Spicer’s timeline also presents some difficulties. Flynn said in mid-January that he not discussed sanctions with Kislyak. On January 15, Vice President Mike Pence went on CBS and repeated that. According to Spicer, White House Counsel Don McGahn heard from then-Acting Attorney General Sally Yates on January 26 about evidence that Flynn had discussed sanctions with Kislyak, despite his denials. McGahn then brought the matter to Trump, who asked whether Flynn had broken the law. McGahn reported back that he did not think Flynn had broken the law.

According to Spicer, Trump then gradually lost trust in Flynn, over the period between January 26 and February 13, in what Spicer called “an evolving and eroding process.” He couldn’t say whether Flynn had intended to mislead Pence and others.

“I don’t know that it was intentional,” Spicer said. “He may have just forgotten [that he discussed the sanctions]. At some point that trust eroded to the point that the president did not feel comfortable and asked for an received his resignation.” He added that when Trump “thought it was time for a decision, he immediately made it.”

But the question is why Trump thought that Monday night was the time for a decision. After all, some three weeks passed between Yates’s call to McGahn and the actual firing. Spicer criticized the Justice Department for informing the White House of its suspicions about Flynn sooner, but it’s hard to square that criticism with the lengthy dithering the White House went through. If Trump had known about the calls 10 days earlier, moving his decision up by 10 days, that still would have been two weeks into his presidency.

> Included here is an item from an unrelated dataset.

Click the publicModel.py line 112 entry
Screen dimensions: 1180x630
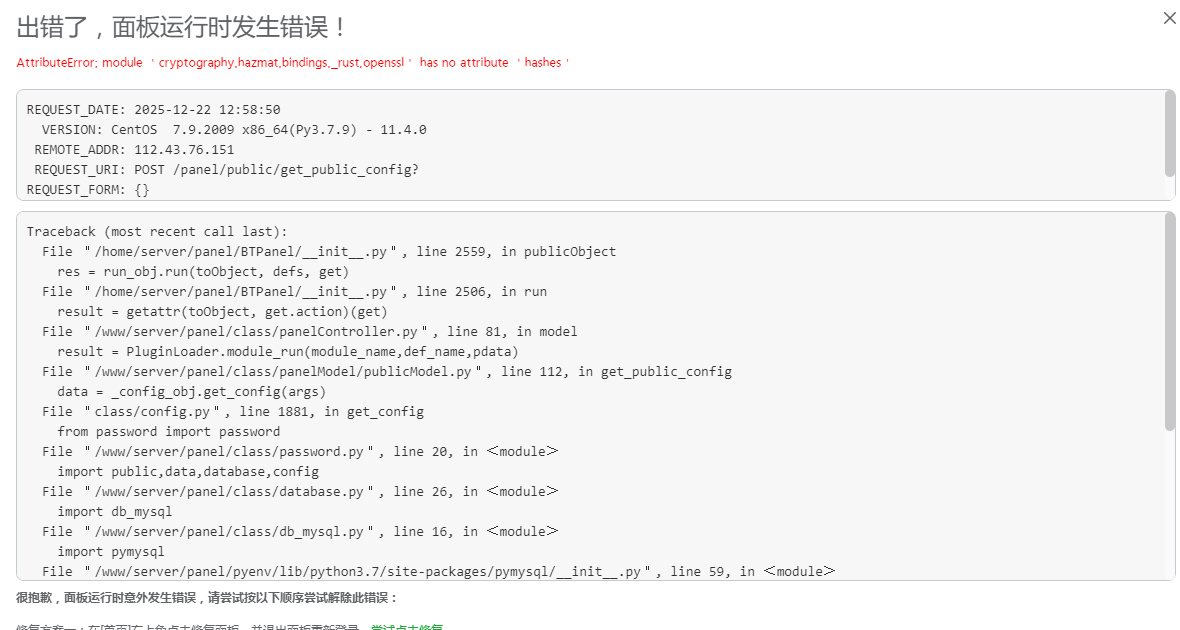click(x=387, y=371)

Spicer wouldn’t say what made Trump change his mind about his national security adviser, who was a close ally during the campaign and spoke at the Republican National Convention, or why it took so long. Spicer said, somewhat cryptically, that the change was based on “this and a series of issues,” without elaborating.

Yet that, too, presents some contradictions with what was publicly known. If what Spicer says is true, Flynn continued lying about his conversations with Kislyak, telling The Washington Post as late as Wednesday that he had not discussed the sanctions with the Russian. If the White House knew that was untrue, why did it allow Flynn to reiterate it? Finally, on Thursday, Flynn admitted to the Post that he might have discussed the sanctions, though he could not recall for sure. On Friday, while flying to Mar-a-Lago, Trump was asked by a reporter about The Washington Post report including Flynn’s admission. The president answered as though he had no idea what was being asked. Spicer defended that by saying that Trump simply had not read the Post article, but Trump’s response is strange if he’d known for weeks that Flynn had misled.

Spicer’s story of Trump gradually losing trust in Flynn is at also at odds with a statement from Trump spokeswoman Kellyanne Conway Monday afternoon that Trump had “full confidence” in Flynn. Spicer and Conway’s accounts can’t both be true, though whether that’s a product of chaos or spin is unclear.

Perhaps the most troubling element of Spicer’s account is that if taken at face value, it makes it appear that Trump was for a time relatively untroubled by the fact that Flynn had misled both the vice president of the United States and, through him, the American people. For three weeks, he allowed Flynn to remain in his post as his top security aide. It was only when it became public that Flynn had misled Pence and the people that Trump moved and decided Flynn had to go. The worrisome implication is that Trump was OK with Flynn’s dissembling until anyone knew about it, which calls into question the White House’s honesty on other accounts. As Sean Spicer might put it, it’s a matter of trust.